In deze zaak heeft de Hoge Raad op 16 september 2016 uitspraak gedaan in een cassatieprocedure tegen een eerdere uitspraak van het Gerechtshof ’s-Hertogenbosch. De belanghebbende, die in beroep was gegaan tegen een beslissing van de Rechtbank Zeeland-West Brabant, had klachten ingediend over de uitspraak van het Hof van 25 februari 2016, waarin het hoger beroep van de belanghebbende werd behandeld. De zaak betreft de waardering van onroerende zaken en de daarop gebaseerde aanslag onroerendezaakbelastingen voor het jaar 2013, specifiek met betrekking tot de onroerende zaak gelegen aan [a-straat 1] te [Z].

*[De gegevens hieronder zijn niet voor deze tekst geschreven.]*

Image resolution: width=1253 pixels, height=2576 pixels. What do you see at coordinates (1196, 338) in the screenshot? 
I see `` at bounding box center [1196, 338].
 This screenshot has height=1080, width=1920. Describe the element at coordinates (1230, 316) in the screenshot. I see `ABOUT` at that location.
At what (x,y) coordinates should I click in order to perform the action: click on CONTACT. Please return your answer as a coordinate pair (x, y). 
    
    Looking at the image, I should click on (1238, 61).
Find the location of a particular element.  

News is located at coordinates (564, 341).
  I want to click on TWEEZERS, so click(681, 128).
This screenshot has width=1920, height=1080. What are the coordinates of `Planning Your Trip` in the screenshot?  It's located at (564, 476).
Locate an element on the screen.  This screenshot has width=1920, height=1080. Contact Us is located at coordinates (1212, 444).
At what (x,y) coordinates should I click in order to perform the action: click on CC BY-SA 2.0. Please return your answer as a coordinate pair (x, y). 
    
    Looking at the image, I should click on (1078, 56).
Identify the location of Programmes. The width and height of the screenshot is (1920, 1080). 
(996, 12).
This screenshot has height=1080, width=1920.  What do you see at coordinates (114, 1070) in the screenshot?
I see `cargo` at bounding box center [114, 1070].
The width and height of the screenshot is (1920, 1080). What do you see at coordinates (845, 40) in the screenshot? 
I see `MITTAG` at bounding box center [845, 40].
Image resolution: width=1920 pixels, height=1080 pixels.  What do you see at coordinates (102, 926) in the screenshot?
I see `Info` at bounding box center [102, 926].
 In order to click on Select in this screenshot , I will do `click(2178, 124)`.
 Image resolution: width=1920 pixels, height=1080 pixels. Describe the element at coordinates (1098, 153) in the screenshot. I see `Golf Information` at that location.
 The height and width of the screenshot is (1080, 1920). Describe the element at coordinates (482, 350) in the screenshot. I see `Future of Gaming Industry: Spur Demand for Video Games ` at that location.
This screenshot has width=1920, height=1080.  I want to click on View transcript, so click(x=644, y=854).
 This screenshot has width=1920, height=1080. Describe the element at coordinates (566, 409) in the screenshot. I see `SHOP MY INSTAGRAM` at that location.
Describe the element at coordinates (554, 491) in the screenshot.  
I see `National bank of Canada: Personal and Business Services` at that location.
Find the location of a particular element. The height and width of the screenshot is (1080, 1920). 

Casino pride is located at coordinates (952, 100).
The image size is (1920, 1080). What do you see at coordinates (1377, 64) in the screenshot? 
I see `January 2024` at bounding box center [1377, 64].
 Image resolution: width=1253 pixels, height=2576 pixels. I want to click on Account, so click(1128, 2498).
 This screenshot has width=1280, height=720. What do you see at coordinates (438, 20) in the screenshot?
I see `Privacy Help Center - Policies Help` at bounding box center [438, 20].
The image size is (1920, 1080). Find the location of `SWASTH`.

De Hoge Raad heeft de klachten van de belanghebbende beoordeeld, maar deze konden niet leiden tot cassatie. De Hoge Raad oordeelde dat de klachten geen nadere motivering behoefden, aangezien ze niet leidden tot beantwoording van rechtsvragen die van belang zijn voor de rechtseenheid of de rechtsontwikkeling. Dit betekent dat de eerdere uitspraak van het Gerechtshof in stand blijft.
Daarnaast heeft de Hoge Raad geen termen aanwezig geacht voor een veroordeling in de proceskosten, wat betekent dat de kosten van de procedure niet aan de belanghebbende of het College worden opgelegd. De uitspraak van de Hoge Raad bevestigt daarmee de eerdere beslissingen in deze zaak en sluit de cassatieprocedure af.